As New Orleans gears up to elect a new mayor—a primary election is scheduled for Feb. 6—expectations for meaningful change regarding cultural policy have been raised. Where Luther Gray worked two decades ago to amplify the voices of ancestors in Congo Square, he’s now focused on Artists in Residence NOLA (AirNOLA), a consortium of his fellow contemporary culture-bearers, consolidated though monthly roundtables, in the hopes of achieving a place at the policy table. Jan Ramsey, publisher of the monthly music magazine Offbeat, is one organizer of a campaign, “Music Swings Votes.” Both groups are among the more than 80 that contributed to a 21-point election platform focused on indigenous New Orleans culture. Most significantly, “21 for the 21st Century” calls for: the creation of a city department or office of cultural affairs and economy (a notable lack in “jazz’s birthplace”); and a dedicated funding source for the city’s cultural economy (New Orleans grants roughly $350,000 annually to arts organizations; San Antonio, Texas, by contrast, provides some $6 million).

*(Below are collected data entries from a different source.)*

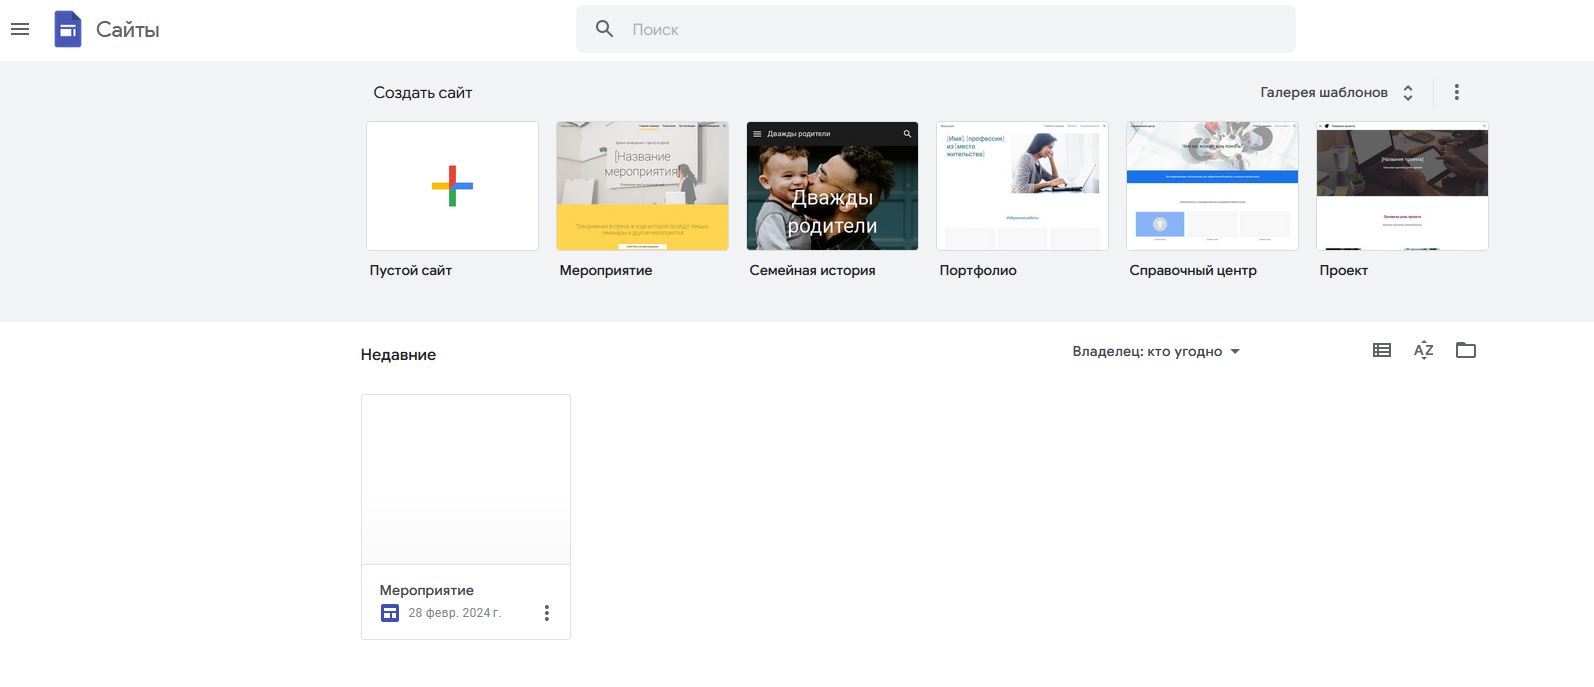Select the Мероприятие event template
The height and width of the screenshot is (687, 1594).
point(642,186)
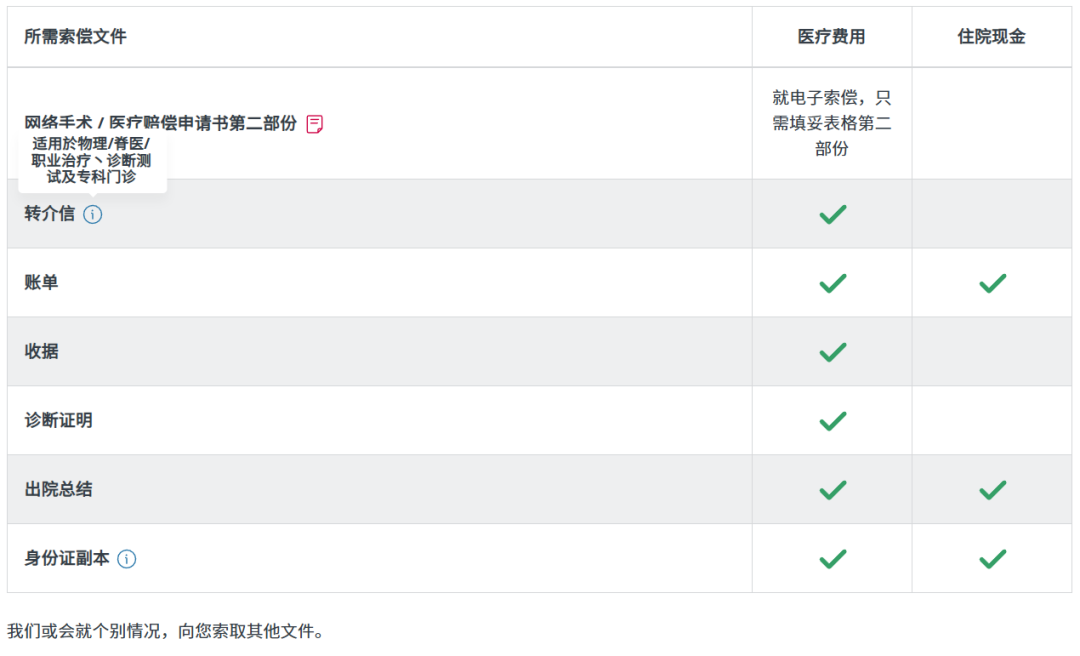Click the pink form icon beside 医疗赔偿申请书第二部份
The image size is (1080, 656).
coord(315,124)
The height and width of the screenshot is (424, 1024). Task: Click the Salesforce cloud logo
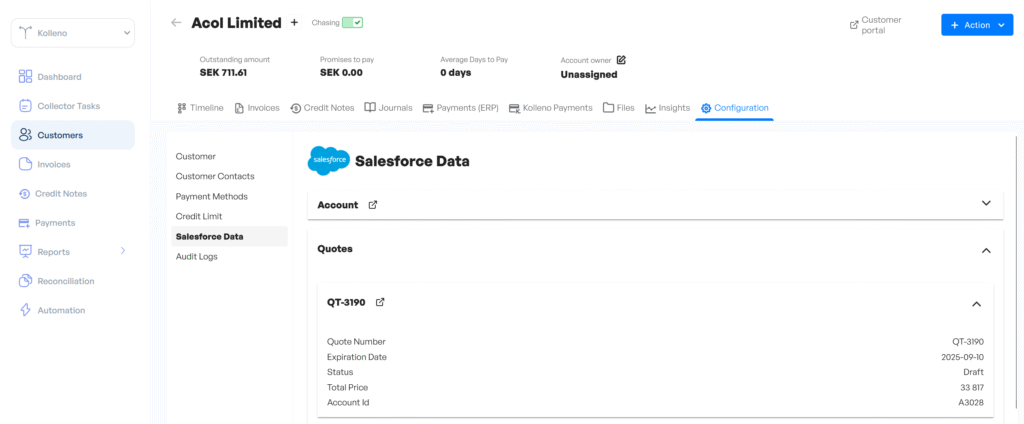point(328,160)
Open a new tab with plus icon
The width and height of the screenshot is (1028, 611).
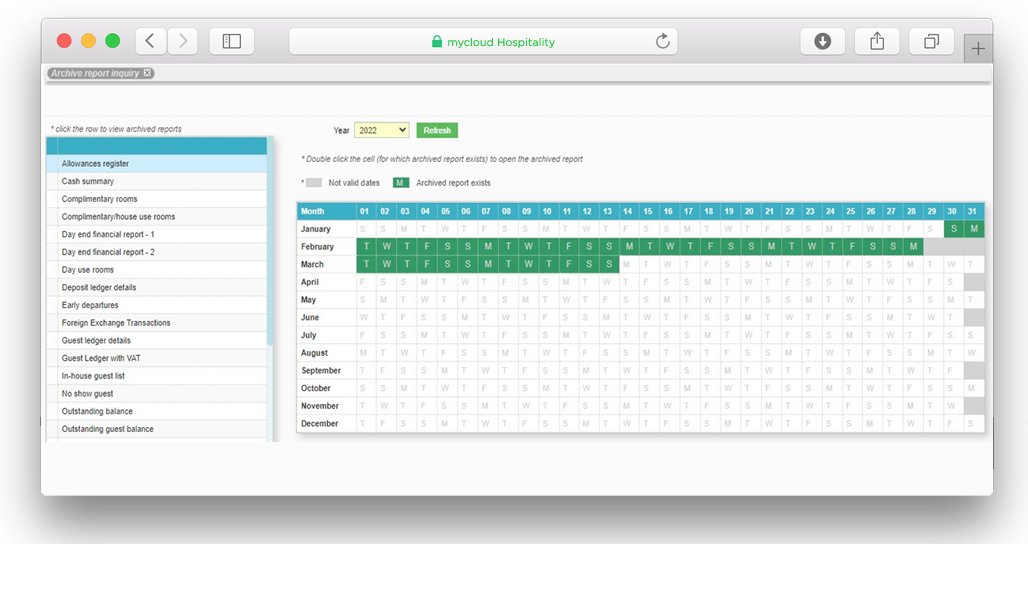(x=978, y=48)
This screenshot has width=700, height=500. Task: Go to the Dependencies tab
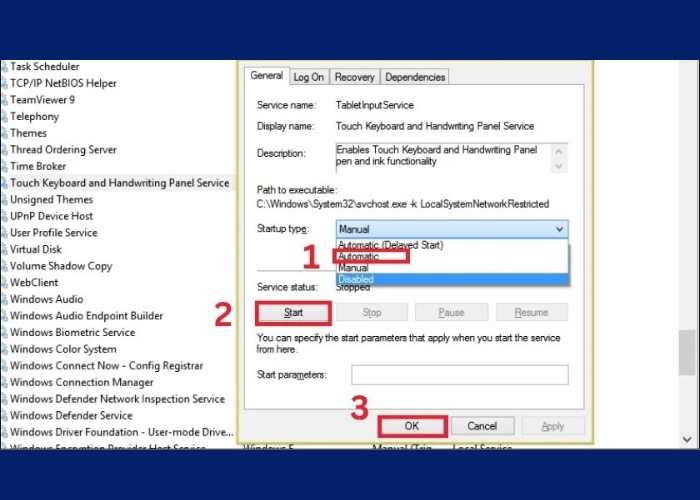click(x=414, y=77)
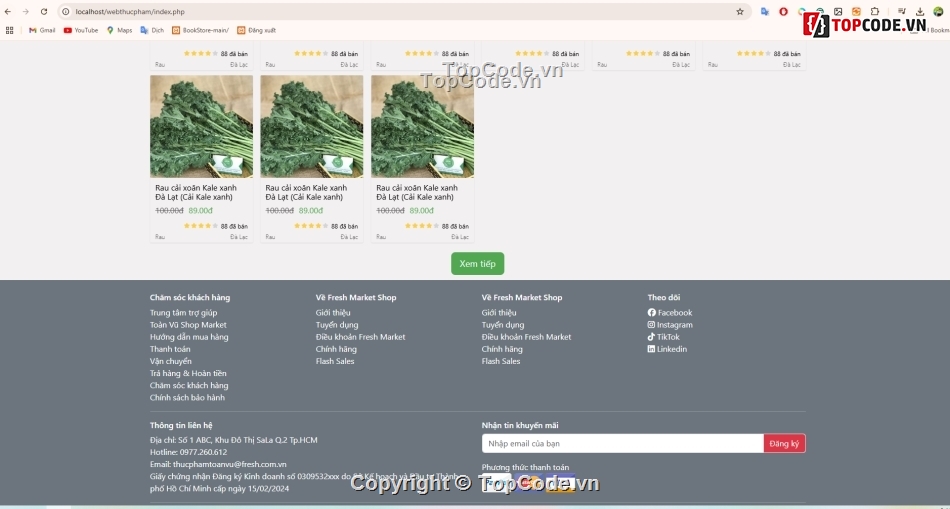Click the first Kale product image in the bottom row
Image resolution: width=950 pixels, height=509 pixels.
point(201,127)
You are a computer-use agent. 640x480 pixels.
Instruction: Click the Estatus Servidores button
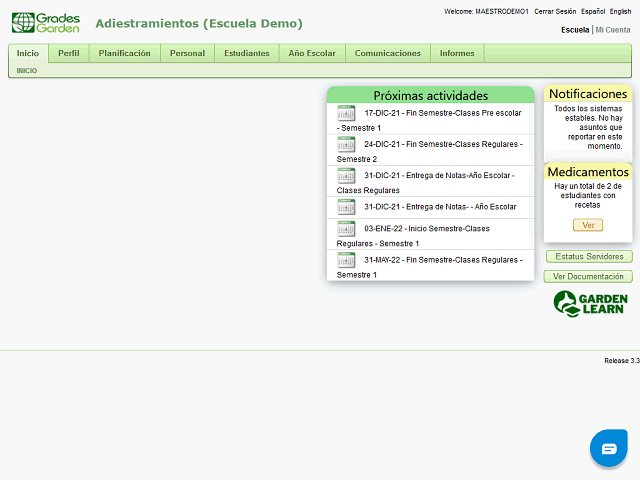[x=589, y=257]
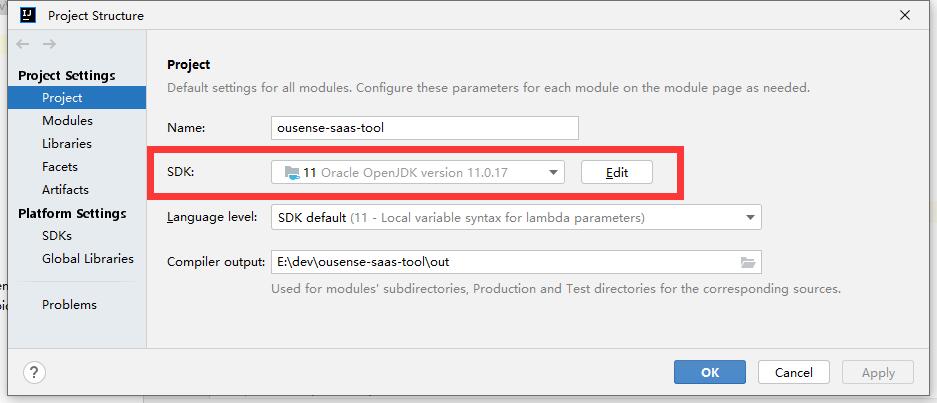Select Global Libraries
The height and width of the screenshot is (403, 937).
click(87, 259)
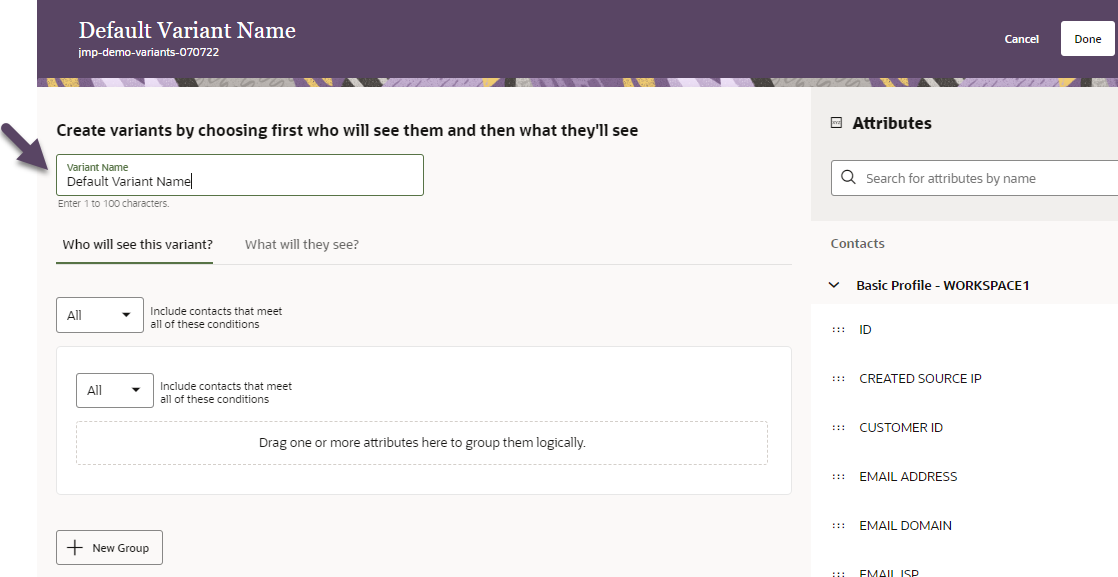
Task: Click drag handle beside CREATED SOURCE IP
Action: [837, 379]
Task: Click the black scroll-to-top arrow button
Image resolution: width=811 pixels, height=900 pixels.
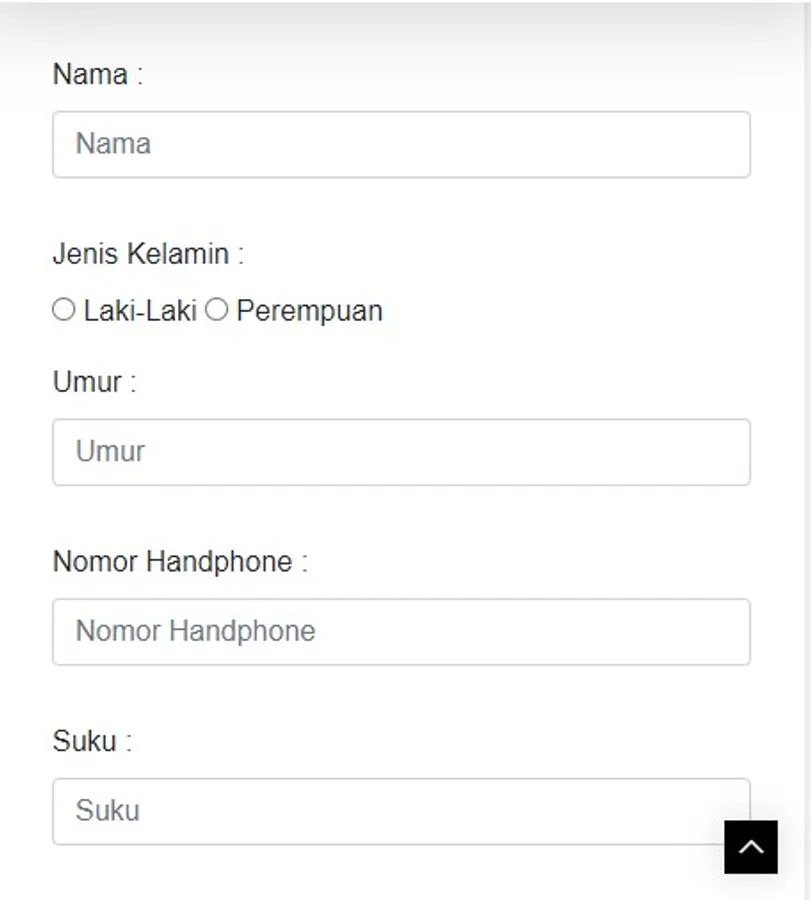Action: click(751, 847)
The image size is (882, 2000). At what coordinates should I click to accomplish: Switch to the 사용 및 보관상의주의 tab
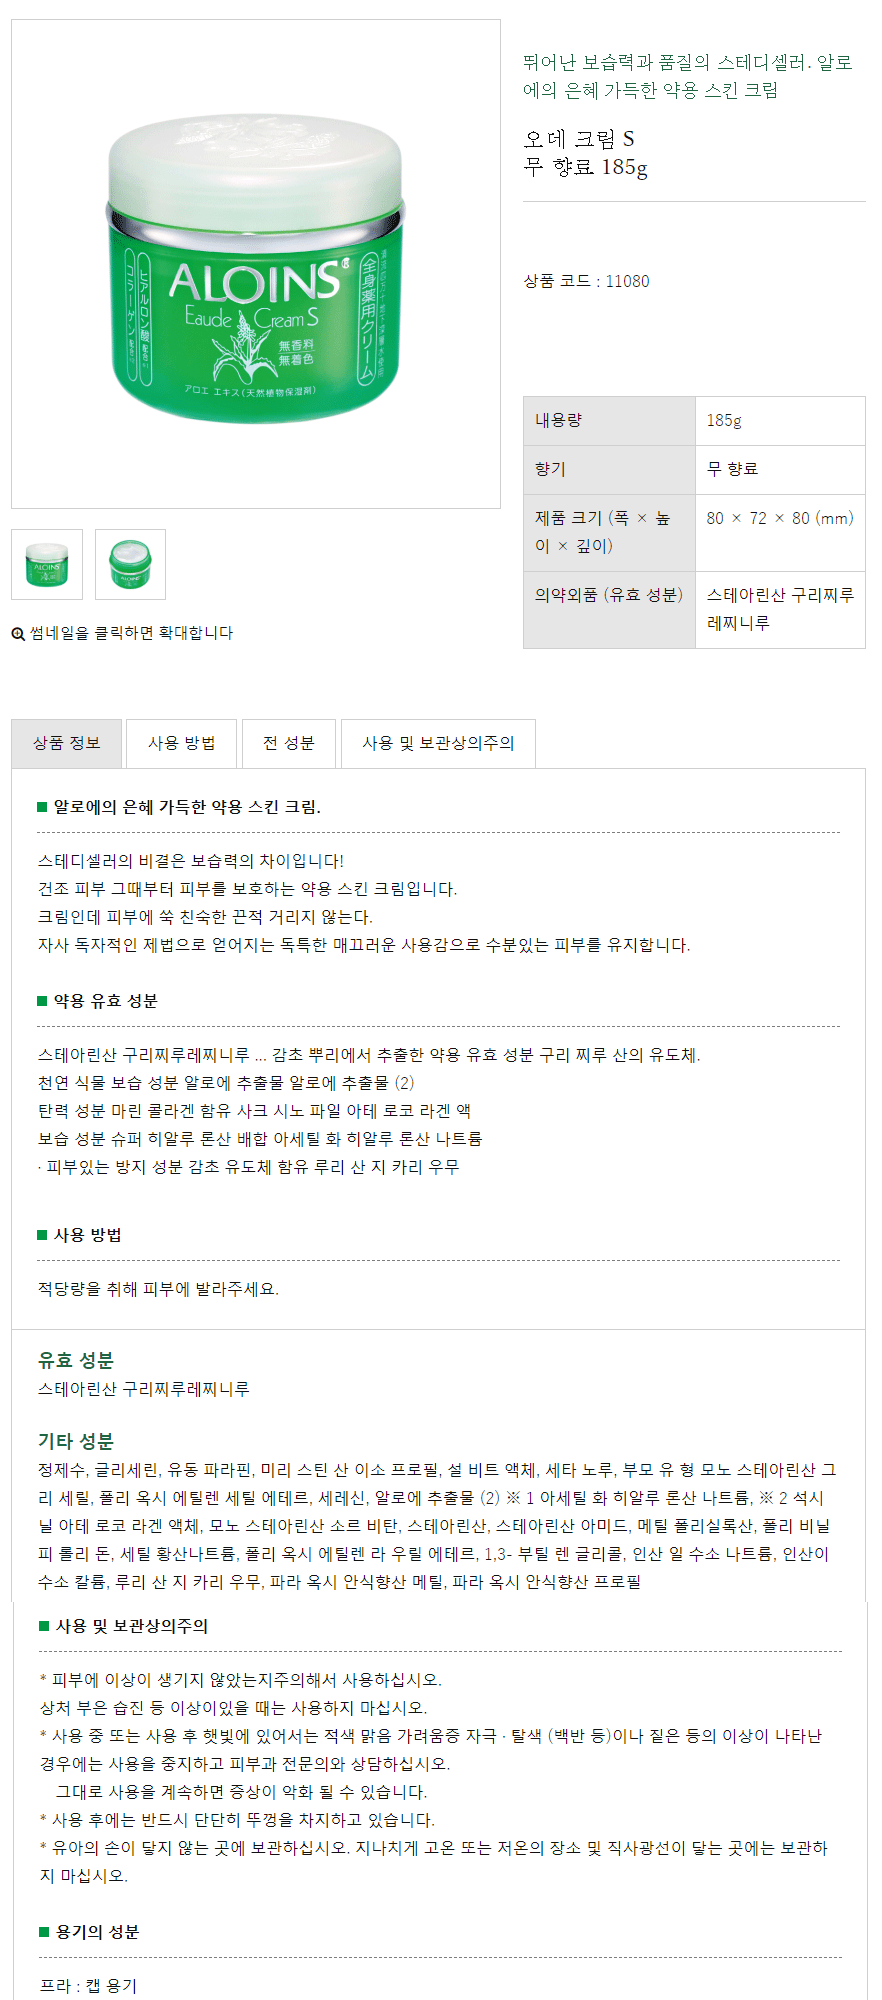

In the largest sense, what’s called for is clear: the sort of recognition Sublette’s latest book offers that both the brightest promise and darkest ailments of New Orleans must be dealt with via local culture. From a purely practical standpoint, if a city built on culture is to be rebuilt on culture, the moment has arrived to confront the ill will and illogic embedded within noise and live-music zoning ordinances, and to more effectively market its jazz tradition without selling it out. Some positive focus on these ideas from mayoral candidate James Perry and an ongoing dialogue along these lines fostered by Louisiana Lt. Gov. Mitch Landrieu (the mayoral campaign’s front-runner) offer real promise. Among Landrieu’s related efforts, his World Cultural Economic Forum initiative has attempted to restore Louisiana’s international prominence when it comes to the arts. [Editor’s note: Shortly after the publication of this review, Landrieu won the Feb. 6 mayoral election. He will be New Orleans’ first white mayor since his father held the city’s top post a generation ago.]
Not long after Ned Sublette settled into his Irish Channel apartment but well into his immersion into the local culture, he began making music again. “I was inspired,” he writes. “When I got back to our house, I pulled out my guitar and started to sing. I was singing a little more relaxed. I had found something new in my old, ragged voice.”
That reminded me of a moment at one of Landrieu’s cultural economy forums: Denis G. Antoine, ambassador to the U.S. from Grenada, said, “If we’re taking about rebuilding New Orleans, we have to ask: Which New Orleans are we talking about? We have to talk about social values and an ancestral past. There is an anthropological aspect to the nurturing of a new New Orleans and this will help direct what is appropriate and what is not. New Orleans is a perception. It’s about how safe do you feel to be you?”